Ex-Präsident Wulff probt Comeback

Christian Wulff versucht sich erneut an der Pose des Staatsmanns. Als Japan-Kenner meldete er sich erstmals seit seiner Anklage öffentlich zu Wort. Ein positiv gestimmtes Publikum inspirierte ihn sichtbar.

Christian Wulff ist zurück. Locker, entspannt und gut vorbereitet versucht er sich am Freitag, auf der politischen Bühne zurückzumelden. Beim ersten öffentlichen Auftritt seit seiner Anklage wegen Korruption setzt er sich in Hannover als Weltpolitiker und Japan-Kenner in Szene. Nach einem Jahr der Niederlagen und Demütigungen, politisch wie privat, spricht er bei der Jahrestagung des Verbandes Deutsch-Japanischer Gesellschaften vor einem ihm gewogenen Publikum. Einen "Freund Japans" nennt ihn der eigens angereiste Vize-Außenminister Minoru Kiuchi in lupenreinem Deutsch.

Der Ex-Bundespräsident findet in Hannovers Rathaus schnell die Pose des Staatsmanns wieder. Das deutsch-japanische Verhältnis sei eine Herzensangelegenheit, betont er gleich bei der Ankunft. Von Beginn an sucht er den großen Auftritt, lässt sich in einer dunklen Limousine vor den Eingang des wilhelminischen Prachtbaus vorfahren. Korrekt sitzender dunkler Anzug, silbergraues Haar, strahlender Blick - die Brille auf der Nase fehlt.

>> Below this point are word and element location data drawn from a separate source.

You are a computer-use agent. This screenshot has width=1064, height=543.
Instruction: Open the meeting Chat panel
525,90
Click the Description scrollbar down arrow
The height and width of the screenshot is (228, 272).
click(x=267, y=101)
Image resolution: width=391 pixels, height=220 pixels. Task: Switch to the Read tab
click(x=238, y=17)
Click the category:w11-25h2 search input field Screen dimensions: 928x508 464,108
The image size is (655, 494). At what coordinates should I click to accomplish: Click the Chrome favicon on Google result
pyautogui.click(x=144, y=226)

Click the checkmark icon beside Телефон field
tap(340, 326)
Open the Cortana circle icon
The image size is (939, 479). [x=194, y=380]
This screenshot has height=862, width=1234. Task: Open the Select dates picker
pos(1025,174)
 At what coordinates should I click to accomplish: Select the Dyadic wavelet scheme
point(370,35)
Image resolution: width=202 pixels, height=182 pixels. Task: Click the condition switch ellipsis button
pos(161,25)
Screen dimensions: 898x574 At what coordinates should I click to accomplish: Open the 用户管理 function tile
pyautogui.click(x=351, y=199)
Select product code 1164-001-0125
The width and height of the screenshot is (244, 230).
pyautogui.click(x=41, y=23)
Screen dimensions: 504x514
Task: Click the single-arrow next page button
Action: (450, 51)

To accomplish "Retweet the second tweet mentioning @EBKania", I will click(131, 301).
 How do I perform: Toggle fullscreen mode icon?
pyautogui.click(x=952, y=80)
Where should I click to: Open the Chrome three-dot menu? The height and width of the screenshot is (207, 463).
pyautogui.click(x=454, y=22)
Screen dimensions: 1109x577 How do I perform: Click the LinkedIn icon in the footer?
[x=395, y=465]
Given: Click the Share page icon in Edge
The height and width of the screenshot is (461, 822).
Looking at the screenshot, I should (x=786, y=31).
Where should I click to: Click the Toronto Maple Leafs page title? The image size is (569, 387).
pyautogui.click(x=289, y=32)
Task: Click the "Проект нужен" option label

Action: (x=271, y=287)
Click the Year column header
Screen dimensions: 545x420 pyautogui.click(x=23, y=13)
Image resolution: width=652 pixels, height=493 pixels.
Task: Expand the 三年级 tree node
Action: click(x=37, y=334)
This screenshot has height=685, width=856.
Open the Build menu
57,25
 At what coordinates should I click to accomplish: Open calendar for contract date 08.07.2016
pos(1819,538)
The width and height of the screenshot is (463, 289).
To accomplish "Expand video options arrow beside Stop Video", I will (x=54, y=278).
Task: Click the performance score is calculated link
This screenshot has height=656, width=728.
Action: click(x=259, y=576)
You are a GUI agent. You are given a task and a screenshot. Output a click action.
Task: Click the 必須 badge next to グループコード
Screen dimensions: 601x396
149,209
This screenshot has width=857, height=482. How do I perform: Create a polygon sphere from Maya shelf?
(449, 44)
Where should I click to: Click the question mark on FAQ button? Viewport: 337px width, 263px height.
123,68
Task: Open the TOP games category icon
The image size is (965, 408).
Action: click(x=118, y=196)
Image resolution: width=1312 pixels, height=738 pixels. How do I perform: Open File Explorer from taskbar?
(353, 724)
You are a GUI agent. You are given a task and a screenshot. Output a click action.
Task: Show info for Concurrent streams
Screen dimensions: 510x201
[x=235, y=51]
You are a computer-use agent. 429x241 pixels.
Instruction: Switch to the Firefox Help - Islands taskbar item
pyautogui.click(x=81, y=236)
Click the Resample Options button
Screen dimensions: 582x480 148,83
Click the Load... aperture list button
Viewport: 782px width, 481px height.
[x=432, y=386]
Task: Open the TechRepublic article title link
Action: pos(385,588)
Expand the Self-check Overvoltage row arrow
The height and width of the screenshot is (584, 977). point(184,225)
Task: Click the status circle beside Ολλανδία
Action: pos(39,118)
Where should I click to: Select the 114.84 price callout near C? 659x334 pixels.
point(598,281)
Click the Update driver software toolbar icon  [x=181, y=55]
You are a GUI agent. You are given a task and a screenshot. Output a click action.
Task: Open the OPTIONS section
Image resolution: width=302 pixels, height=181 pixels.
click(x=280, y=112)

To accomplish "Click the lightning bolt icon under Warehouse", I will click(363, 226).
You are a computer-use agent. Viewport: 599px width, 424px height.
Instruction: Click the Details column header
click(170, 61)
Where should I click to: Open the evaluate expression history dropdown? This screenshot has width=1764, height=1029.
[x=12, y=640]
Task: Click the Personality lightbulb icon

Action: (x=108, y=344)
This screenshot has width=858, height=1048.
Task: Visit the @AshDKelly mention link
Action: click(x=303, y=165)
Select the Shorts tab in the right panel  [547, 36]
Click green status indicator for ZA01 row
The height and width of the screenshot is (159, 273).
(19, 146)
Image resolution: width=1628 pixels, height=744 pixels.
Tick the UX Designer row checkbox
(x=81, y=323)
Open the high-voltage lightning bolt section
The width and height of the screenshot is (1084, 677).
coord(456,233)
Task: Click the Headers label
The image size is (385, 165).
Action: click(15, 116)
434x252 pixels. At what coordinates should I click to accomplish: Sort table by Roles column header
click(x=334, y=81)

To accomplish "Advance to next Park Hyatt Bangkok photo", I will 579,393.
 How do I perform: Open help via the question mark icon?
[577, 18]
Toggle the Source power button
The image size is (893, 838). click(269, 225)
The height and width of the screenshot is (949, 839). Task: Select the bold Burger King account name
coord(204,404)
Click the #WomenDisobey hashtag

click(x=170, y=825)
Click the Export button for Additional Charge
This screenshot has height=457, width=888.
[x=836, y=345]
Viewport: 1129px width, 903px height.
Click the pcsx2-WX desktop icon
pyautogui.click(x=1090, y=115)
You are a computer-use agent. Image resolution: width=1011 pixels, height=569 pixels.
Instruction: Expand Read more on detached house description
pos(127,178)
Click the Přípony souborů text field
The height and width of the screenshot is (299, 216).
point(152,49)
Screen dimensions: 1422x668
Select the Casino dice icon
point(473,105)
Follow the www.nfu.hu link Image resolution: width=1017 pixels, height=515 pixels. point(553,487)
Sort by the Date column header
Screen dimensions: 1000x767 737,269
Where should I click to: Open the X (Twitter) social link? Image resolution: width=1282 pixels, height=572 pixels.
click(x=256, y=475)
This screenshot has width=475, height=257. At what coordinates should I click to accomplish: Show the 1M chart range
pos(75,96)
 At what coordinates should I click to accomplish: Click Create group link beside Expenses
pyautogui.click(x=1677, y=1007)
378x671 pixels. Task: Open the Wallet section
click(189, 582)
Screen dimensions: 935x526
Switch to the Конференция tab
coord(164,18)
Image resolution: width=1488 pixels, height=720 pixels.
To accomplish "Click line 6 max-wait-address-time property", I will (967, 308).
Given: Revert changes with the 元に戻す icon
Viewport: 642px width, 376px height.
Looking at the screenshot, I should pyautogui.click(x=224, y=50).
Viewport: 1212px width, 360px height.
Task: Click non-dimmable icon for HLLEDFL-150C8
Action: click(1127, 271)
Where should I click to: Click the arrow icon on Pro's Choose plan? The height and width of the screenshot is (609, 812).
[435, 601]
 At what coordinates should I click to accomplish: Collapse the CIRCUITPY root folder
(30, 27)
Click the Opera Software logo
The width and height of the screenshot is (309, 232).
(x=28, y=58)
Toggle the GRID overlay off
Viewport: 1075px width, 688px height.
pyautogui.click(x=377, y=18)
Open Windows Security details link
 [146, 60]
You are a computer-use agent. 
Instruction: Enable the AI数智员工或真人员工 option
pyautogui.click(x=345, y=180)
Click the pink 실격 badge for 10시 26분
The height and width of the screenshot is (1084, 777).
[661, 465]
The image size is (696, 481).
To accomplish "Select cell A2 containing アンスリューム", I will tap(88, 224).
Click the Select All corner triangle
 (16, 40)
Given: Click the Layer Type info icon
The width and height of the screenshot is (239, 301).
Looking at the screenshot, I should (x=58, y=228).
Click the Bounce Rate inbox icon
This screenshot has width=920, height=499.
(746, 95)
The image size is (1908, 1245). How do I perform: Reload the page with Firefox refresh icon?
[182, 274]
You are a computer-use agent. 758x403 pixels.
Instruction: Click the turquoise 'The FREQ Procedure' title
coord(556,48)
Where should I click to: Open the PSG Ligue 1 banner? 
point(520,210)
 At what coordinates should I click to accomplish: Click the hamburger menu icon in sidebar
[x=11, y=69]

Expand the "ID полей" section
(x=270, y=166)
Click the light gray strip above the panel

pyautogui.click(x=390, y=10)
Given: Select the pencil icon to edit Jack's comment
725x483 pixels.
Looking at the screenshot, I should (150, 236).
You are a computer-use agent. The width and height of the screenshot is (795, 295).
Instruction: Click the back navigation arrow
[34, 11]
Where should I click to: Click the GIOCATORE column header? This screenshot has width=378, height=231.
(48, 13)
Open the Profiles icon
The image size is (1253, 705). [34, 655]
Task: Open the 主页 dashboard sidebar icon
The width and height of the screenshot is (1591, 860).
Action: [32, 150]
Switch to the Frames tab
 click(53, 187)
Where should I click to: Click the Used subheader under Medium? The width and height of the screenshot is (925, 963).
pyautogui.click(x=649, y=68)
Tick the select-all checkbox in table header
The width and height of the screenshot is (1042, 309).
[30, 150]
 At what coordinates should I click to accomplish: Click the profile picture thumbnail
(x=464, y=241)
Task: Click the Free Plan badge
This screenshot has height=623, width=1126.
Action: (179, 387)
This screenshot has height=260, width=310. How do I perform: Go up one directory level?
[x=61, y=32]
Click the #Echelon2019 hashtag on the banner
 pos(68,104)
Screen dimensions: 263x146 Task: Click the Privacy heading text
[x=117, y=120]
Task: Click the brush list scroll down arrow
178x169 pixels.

Kameraleute, Fotografen und Reporter drängen sich, um Wulffs Ankunft live zu erleben. Selten dürfte sich eine Tagung des Verbands eines so großen Medieninteresses erfreut haben. Jedes Wort wägt Wulff ab in seiner Rede. Auffällig ist, wie er immer wieder Sätze in seine Rede einflechtet, die man auch auf ihn beziehen kann. "Man erlebt Wertschätzung", sagt er mit Blick auf Japan. "Es begegnet einem dort Sympathie". Er spricht für Deutschland. Doch auch ihm tut die demonstrative Wertschätzung der Japaner sichtbar gut. Lässig aufs Pult gestützt oder auch leger mit einer Hand in der Hosentasche analysiert er Gemeinsamkeiten zwischen beiden Ländern. Die Kameras der Fotografen klicken im Stakkato, als er gestenreich seine Worte zu unterstreichen sucht. Kein Wort über seine Affäre, keine Vorwürfe an die Medien - höchstens ein augenzwinkernder Seitenhieb. Seine Rede wirkt wie ein Befreiungsschlag im Kampf um Rehabilitierung und berufliche Zukunft. Seit seinem Rücktritt als Bundespräsident am 17. Februar 2012 hat er sich zurückgehalten mit öffentlichen Auftritten. Nun meldet er sich zurück.